Un risque d’embrouille

Pour un lapin sorti d’un chapeau, c’en est tout un. Le premier ministre Philippe Couillard, dans son discours de clôture du congrès des membres du Parti libéral du Québec, dimanche, a relancé l’idée d’un monorail pour assurer une liaison à grande vitesse entre la capitale et la métropole. C’est une belle idée, mais qui a certainement l’inconvénient de créer de l’interférence avec le projet de train à grande fréquence que Via Rail souhaite mettre en place sur la rive nord.

Au cours des dernières années, les espoirs les plus réalistes ont été relancés, dans la région, concernant un service ferroviaire à grande fréquence sur la rive nord. Le président et chef de la direction de Via Rail, Yves Desjardins-Siciliano, est venu à quelques reprises pour faire la promotion de ce projet devant des élus et des gens d’affaires déjà convaincus.

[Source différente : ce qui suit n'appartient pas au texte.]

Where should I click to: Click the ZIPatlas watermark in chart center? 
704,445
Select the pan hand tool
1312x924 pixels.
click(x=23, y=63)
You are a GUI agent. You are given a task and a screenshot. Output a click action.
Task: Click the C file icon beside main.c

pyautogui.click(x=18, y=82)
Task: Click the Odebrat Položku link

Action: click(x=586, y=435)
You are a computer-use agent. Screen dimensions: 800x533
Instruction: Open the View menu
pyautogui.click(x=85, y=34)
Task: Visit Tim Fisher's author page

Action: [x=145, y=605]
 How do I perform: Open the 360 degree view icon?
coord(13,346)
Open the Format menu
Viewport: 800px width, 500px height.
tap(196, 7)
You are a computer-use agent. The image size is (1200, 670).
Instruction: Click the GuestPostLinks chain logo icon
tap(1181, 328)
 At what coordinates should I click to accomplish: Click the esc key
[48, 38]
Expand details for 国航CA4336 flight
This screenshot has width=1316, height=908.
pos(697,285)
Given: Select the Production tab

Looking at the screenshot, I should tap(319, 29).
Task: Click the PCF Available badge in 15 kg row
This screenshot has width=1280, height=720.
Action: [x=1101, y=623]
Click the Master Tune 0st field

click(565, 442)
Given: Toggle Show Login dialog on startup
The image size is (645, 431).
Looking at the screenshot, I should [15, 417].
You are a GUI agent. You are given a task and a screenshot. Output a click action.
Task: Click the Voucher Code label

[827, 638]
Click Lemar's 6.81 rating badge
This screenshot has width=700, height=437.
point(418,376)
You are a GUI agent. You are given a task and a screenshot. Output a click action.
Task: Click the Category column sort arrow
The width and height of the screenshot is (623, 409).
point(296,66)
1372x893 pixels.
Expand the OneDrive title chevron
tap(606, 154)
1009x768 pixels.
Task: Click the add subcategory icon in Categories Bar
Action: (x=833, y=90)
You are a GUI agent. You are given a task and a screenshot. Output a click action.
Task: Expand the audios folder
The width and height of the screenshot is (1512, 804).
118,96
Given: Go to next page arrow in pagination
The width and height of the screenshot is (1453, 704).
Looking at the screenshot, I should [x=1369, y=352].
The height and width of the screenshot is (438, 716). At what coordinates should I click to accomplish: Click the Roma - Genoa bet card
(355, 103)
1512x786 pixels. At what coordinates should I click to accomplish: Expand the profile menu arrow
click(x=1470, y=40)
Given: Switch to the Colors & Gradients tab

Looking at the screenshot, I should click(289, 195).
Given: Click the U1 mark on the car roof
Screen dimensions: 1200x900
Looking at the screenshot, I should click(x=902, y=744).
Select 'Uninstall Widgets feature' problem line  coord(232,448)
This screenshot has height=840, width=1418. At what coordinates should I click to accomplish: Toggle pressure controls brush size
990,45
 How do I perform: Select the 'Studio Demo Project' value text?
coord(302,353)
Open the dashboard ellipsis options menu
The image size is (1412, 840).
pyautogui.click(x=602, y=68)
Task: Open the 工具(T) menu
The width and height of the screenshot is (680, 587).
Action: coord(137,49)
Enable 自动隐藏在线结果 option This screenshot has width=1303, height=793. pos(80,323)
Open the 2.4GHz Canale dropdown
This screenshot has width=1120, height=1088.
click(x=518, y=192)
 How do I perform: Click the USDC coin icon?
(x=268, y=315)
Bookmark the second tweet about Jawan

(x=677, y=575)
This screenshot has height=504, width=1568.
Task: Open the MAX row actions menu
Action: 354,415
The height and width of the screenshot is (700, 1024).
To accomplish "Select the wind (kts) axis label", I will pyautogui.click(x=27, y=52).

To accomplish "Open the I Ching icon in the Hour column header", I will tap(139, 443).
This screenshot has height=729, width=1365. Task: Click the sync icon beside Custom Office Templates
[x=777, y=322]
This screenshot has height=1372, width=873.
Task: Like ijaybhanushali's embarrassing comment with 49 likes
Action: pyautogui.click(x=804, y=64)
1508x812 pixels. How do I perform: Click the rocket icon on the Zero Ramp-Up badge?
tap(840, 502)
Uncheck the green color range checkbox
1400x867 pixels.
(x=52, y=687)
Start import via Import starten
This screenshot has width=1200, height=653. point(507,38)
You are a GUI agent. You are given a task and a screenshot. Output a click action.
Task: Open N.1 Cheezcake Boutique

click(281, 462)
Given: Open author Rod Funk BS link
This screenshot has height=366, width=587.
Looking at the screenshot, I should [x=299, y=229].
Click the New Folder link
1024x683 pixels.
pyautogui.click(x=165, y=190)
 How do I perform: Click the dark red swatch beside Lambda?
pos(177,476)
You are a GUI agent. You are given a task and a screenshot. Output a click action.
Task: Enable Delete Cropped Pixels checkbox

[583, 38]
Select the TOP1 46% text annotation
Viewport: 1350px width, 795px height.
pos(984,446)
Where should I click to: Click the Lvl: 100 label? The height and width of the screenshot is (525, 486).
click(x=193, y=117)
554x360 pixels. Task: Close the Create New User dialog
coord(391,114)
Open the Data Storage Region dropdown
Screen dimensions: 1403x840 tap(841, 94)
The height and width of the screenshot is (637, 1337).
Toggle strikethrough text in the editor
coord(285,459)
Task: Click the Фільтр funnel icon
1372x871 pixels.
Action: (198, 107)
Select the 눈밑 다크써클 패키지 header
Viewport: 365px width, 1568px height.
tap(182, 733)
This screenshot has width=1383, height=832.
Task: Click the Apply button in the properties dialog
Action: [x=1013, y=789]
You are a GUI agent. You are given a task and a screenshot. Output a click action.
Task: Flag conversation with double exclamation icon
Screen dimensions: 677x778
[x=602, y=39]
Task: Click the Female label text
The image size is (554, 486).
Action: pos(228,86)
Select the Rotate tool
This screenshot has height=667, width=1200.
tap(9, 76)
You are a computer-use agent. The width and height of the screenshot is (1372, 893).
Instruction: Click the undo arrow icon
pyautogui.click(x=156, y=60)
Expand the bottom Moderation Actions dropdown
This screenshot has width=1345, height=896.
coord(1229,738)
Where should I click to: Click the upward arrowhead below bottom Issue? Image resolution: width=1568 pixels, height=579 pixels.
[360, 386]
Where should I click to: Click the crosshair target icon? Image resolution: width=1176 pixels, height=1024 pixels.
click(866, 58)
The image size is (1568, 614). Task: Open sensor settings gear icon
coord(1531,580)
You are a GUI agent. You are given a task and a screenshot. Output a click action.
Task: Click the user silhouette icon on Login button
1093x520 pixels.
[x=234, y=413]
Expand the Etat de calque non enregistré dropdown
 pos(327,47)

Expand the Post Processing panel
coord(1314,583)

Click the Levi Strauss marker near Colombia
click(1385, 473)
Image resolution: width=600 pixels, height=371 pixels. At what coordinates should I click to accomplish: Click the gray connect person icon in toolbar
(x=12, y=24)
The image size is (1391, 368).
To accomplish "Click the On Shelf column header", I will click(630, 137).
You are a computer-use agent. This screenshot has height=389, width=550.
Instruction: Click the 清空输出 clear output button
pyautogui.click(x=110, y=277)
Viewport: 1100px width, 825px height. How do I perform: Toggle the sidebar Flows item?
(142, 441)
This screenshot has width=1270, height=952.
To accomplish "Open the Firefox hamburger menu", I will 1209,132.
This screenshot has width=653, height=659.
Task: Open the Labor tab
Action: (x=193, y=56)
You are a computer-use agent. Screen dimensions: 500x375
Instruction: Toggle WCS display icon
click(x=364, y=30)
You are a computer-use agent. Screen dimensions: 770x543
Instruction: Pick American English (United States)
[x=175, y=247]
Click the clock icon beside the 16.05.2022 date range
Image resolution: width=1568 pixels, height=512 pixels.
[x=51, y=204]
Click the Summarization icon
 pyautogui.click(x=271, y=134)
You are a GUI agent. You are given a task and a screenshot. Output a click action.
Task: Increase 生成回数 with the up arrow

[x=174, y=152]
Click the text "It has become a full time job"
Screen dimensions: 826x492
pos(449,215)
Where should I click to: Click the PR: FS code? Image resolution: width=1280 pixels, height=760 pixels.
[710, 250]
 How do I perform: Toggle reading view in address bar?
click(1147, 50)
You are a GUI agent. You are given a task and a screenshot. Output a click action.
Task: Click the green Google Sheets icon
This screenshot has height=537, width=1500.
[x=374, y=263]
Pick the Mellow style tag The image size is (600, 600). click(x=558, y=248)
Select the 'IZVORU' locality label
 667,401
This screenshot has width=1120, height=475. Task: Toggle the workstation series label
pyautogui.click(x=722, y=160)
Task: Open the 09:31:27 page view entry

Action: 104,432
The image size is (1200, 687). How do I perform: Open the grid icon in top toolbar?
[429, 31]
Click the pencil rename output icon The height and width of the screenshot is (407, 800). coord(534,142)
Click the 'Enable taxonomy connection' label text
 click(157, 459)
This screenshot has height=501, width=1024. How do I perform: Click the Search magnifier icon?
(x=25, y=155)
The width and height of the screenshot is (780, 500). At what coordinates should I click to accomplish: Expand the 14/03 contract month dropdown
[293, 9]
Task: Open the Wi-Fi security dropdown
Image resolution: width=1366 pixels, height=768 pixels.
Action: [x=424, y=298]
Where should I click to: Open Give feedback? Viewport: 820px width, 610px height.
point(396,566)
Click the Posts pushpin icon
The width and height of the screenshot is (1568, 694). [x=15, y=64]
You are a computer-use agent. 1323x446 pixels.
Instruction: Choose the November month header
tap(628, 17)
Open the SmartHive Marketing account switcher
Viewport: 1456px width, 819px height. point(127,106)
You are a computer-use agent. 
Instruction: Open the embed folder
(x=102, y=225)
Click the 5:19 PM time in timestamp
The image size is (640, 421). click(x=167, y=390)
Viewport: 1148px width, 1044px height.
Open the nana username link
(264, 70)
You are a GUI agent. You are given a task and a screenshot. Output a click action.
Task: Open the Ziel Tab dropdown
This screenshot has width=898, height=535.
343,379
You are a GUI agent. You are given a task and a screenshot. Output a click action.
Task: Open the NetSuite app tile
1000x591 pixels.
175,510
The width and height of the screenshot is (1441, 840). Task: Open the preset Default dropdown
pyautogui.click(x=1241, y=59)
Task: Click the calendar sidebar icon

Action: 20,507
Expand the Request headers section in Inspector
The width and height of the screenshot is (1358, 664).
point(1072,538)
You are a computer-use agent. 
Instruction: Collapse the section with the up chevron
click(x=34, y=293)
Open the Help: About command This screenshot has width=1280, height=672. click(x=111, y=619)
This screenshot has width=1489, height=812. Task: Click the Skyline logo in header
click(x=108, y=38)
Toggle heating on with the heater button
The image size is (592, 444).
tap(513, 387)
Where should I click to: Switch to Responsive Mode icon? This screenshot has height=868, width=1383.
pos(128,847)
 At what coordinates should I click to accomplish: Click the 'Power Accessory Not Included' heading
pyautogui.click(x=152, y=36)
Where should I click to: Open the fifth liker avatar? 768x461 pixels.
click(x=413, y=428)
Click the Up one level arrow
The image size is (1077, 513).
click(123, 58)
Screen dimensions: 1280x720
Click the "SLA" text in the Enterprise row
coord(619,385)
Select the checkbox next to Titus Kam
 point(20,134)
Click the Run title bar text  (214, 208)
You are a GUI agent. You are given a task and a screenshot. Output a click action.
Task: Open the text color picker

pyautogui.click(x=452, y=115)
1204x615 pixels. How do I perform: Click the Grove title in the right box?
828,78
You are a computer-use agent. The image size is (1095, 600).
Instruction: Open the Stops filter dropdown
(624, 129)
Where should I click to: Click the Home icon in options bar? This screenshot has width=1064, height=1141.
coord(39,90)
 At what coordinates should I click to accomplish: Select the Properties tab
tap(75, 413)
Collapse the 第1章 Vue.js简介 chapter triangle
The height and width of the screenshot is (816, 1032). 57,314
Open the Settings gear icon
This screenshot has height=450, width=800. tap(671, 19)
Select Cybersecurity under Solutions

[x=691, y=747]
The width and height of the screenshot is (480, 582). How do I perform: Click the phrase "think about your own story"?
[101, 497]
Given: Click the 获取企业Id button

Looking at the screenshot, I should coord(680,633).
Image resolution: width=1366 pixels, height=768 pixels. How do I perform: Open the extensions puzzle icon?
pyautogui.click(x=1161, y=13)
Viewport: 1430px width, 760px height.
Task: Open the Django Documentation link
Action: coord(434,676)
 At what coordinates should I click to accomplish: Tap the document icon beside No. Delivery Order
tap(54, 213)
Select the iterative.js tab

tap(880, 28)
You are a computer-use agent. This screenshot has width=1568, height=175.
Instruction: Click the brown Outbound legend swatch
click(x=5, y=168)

Tout semblait donc clair dans la tête de pas mal tout le monde: le retour du train à Trois-Rivières n’était plus qu’une question de quelques années. Et d’un peu de volonté politique.

Mais voilà que le premier ministre, peut-être en manque d’un grand projet mobilisateur à l’approche des élections provinciales, ressort l’idée du monorail. Le projet est très intéressant et il mettrait à profit le savoir-faire québécois.

Mais pour Trois-Rivières et la Mauricie, c’est une mauvaise nouvelle pour deux raisons: d’abord parce que le trajet prévu pour le monorail passe sur la rive sud, entre les deux voies de l’autoroute 20, ensuite parce qu’on voit mal comment les gouvernements pourraient se lancer dans le financement de deux projets d’infrastructure aussi majeurs sur le plan du transport interurbain.

Il y a un autre irritant à cette soudaine volonté du premier ministre: le facteur temps. Alors que le projet de train à grande fréquence pourrait se concrétiser d’ici cinq ans, un projet de monorail ne verrait sérieusement le jour que dans une dizaine, voire une quinzaine d’années. La technologie, bien qu’emballante, doit être développée et testée, avec prototype et banc d’essai. Seulement pour cette phase d’essai – sur un tronçon de cinq kilomètres –, on aurait besoin d’au moins 200 millions $.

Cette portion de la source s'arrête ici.